Several panelists admitted tenure has weaknesses, chiefly that some individuals use it as a shield to perform below their abilities, yet those arguing for tenure said forms of evaluation and discipline can be brought to bear in most instances and they questioned if it was reasonable to discard an entire system because of flaws that individually might be remedied.

"Perhaps another system of hiring, evaluating and firing faculty could be devised, but the goal of such a system -- protecting the integrity of products of the university: education, scholarship, service -- would have to be the same, so why throw out what we have and start over? If there are improvements needed, why don't we just do that," asked Marie Ventrice, associate dean of the College of Engineering.

"The process we have now prevents inappropriate people from becoming long-term or tenured faculty members," Ventrice said. "Administrators, politicians and donors have a difficult time railroading their favorites into position. It allows those tenured faculty who develop problems to be helped or if this fails to be terminated. It facilitates responsible academic freedom and enhances the possibility that students will attain a good education. It hinders people (administrators, politicians, whomever) from forcing faculty to give specially selected students better grades than they deserve. It prevents faculty from being fired if they teach evolution in a politically incorrect manner.

"There are people who think of tenure as some sort of complicated hiring process that results in a guaranteed lifetime job," she added. "This, from my perspective, simply does not characterize what tenure is all about. Tenure is a process that ensures to the maximum extent possible protection of the integrity of the products of the university.... The tenure system has resulted in the United States having an exceptional system of colleges and universities, a system admired throughout the world. We need to think carefully before taking action. We must not kill the system that has been so successful at educating so many people from so many diverse backgrounds so well."

Critical to Open Dialogue

Jack Armistead, dean of Tennessee Tech's College of Arts and Sciences, offered a summary of what tenure is not, stressing the system is not a means of encouraging stagnation, guaranteeing overall job security or avoiding evaluation nor is it a license to push agendas or misrepresent theories. Instead, "it protects freedom of inquiry and discussion in university research and in a college-level dialogue that goes on between teachers and students. And experiences show that such protection is still needed. This dialogue between teachers and students has to remain open, has to remain unfettered if we are to develop the kind of leadership, the kind of citizenship that we actually have to have in this democracy."

Henry, who stressed the views he expressed in the forum are his own and do not represent the Tennessee Board of Regents, has joined with several other regent members to ask TBR Chancellor Charles Smith to review how tenure is used in the state university and community college system, which the TBR oversees. The system consists of six universities, 14 community colleges and 26 area technology centers that stretch across Tennessee. Slightly more than 2,871 faculty in the system, 68 percent of the 4,168 educators eligible for it, hold tenure.

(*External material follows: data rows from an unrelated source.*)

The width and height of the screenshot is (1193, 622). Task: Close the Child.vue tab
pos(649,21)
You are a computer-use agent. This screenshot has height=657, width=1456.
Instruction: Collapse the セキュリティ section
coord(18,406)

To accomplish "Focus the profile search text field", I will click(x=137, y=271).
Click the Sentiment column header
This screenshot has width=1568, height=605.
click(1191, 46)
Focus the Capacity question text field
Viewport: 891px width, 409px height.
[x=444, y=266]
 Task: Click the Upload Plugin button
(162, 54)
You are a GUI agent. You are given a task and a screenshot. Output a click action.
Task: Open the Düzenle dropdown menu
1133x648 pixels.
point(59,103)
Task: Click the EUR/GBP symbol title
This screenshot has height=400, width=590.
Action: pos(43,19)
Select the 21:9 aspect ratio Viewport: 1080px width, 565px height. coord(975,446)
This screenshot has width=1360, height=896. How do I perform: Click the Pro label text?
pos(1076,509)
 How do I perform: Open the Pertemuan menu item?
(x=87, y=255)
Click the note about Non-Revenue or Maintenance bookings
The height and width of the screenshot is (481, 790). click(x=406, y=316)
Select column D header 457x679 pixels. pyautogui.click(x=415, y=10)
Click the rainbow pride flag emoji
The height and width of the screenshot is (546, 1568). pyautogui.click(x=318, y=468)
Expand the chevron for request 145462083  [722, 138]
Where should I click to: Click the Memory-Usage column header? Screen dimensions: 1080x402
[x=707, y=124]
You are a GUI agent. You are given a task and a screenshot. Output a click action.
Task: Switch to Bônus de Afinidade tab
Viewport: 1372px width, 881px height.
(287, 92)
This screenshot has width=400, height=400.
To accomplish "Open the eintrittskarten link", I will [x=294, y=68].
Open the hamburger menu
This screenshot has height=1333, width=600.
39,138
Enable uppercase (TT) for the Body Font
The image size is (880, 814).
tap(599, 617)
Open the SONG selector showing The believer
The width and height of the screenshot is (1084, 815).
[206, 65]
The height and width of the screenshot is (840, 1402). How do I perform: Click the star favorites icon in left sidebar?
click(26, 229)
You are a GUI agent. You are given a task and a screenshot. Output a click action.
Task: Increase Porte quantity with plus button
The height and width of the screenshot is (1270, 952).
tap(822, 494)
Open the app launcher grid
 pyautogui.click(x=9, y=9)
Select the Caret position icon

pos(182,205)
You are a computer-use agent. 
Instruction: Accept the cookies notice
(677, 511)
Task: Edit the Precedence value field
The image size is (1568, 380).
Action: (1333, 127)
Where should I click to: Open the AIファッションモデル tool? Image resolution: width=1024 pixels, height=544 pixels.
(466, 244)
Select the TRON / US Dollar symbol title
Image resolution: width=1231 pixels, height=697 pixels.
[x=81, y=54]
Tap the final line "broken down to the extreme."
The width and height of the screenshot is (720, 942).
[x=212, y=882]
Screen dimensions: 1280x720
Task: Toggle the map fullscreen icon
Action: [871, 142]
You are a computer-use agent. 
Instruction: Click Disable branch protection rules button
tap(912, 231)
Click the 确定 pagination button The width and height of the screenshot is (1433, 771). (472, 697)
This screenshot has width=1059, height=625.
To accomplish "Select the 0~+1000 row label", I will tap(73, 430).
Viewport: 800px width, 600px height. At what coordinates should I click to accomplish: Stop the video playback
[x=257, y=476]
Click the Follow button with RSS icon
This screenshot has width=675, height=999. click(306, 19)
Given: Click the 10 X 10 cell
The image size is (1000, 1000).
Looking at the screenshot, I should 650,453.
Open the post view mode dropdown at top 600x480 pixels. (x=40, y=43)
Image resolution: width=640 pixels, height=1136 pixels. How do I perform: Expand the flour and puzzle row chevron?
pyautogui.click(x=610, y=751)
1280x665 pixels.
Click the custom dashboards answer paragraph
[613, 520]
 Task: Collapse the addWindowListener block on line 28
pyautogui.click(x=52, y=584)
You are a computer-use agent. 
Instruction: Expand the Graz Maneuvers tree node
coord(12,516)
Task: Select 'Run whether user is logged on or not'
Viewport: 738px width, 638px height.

Tenure is endorsed by more than 158 academic organizations and used at most U.S. universities. The system has come under increased scrutiny and debate in many states as publicly-funded universities and colleges have dealt with funding reductions, challenges of funding models and demands for greater accountability and control. According to the American Association of University Professors (AAUP), at least two dozen state legislatures have recently delved into issues related to tenure.

Wednesday's colloquium at Tennessee Tech was presented by the university's Committee for Instructional Improvement and Faculty Development and its chapter of the AAUP.